** Opening WORKING DATA block **

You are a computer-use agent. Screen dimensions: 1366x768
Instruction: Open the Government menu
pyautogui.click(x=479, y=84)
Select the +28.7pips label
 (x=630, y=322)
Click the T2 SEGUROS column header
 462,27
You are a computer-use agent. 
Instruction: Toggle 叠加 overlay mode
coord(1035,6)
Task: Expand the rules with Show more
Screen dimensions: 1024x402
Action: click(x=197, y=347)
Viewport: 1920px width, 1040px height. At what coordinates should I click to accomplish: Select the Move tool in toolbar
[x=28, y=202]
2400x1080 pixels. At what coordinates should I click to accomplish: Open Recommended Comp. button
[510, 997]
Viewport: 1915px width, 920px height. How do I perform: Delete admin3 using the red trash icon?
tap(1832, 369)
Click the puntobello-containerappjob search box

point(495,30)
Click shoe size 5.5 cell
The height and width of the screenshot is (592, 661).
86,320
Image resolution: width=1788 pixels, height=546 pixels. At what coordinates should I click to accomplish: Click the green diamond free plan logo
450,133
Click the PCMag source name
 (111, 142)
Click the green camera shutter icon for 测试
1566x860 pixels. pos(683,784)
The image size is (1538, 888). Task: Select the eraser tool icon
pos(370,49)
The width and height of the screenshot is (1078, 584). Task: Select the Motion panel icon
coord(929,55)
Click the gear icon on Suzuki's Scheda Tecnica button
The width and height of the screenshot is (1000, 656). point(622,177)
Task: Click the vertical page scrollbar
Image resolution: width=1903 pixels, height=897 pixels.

** Closing WORKING DATA block **

ABOUT THIS TASK
The response must restate every entry word for word.

WRITTEN SOLUTION
You are a computer-use agent. Screen dimensions: 1366x768
Instruction: Open the Government menu
pyautogui.click(x=479, y=84)
Select the +28.7pips label
 (x=630, y=322)
Click the T2 SEGUROS column header
 462,27
You are a computer-use agent. 
Instruction: Toggle 叠加 overlay mode
coord(1035,6)
Task: Expand the rules with Show more
Screen dimensions: 1024x402
Action: click(x=197, y=347)
Viewport: 1920px width, 1040px height. At what coordinates should I click to accomplish: Select the Move tool in toolbar
[x=28, y=202]
2400x1080 pixels. At what coordinates should I click to accomplish: Open Recommended Comp. button
[510, 997]
Viewport: 1915px width, 920px height. How do I perform: Delete admin3 using the red trash icon?
tap(1832, 369)
Click the puntobello-containerappjob search box

point(495,30)
Click shoe size 5.5 cell
The height and width of the screenshot is (592, 661).
86,320
Image resolution: width=1788 pixels, height=546 pixels. At what coordinates should I click to accomplish: Click the green diamond free plan logo
450,133
Click the PCMag source name
 (111, 142)
Click the green camera shutter icon for 测试
1566x860 pixels. pos(683,784)
The image size is (1538, 888). Task: Select the eraser tool icon
pos(370,49)
The width and height of the screenshot is (1078, 584). Task: Select the Motion panel icon
coord(929,55)
Click the gear icon on Suzuki's Scheda Tecnica button
The width and height of the screenshot is (1000, 656). point(622,177)
Task: Click the vertical page scrollbar
Image resolution: width=1903 pixels, height=897 pixels.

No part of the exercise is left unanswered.